Aim of the task
Copy the entries without a single change. Pictures should be dropped.

The data
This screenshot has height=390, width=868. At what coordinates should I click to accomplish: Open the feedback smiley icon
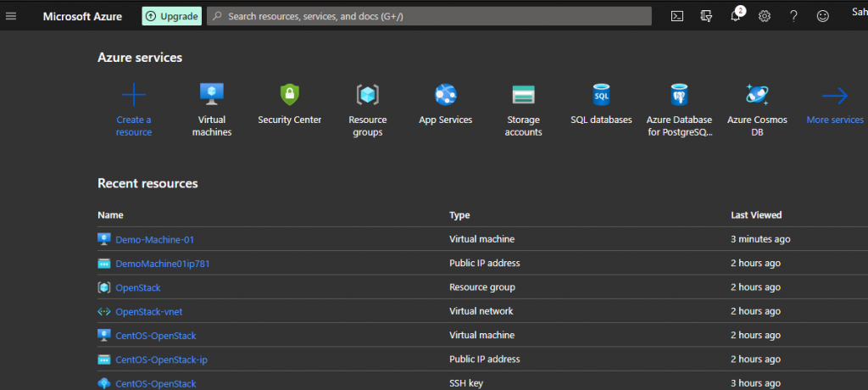[822, 16]
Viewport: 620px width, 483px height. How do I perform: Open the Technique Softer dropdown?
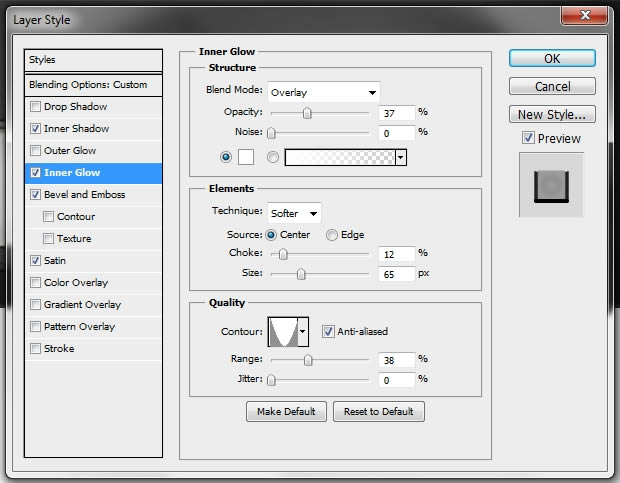click(294, 213)
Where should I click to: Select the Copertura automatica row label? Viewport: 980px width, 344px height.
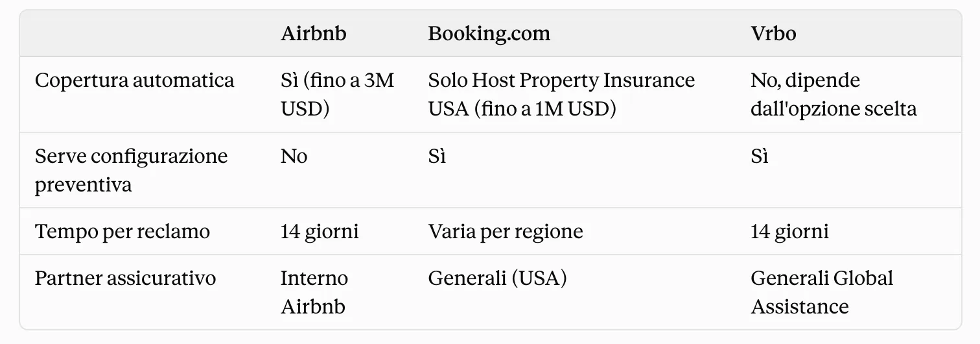tap(134, 80)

Written solution
This screenshot has height=390, width=868. At what coordinates should I click to accomplish: Open the feedback smiley icon
[822, 16]
Viewport: 620px width, 483px height. How do I perform: Open the Technique Softer dropdown?
click(294, 213)
Where should I click to: Select the Copertura automatica row label? Viewport: 980px width, 344px height.
tap(134, 80)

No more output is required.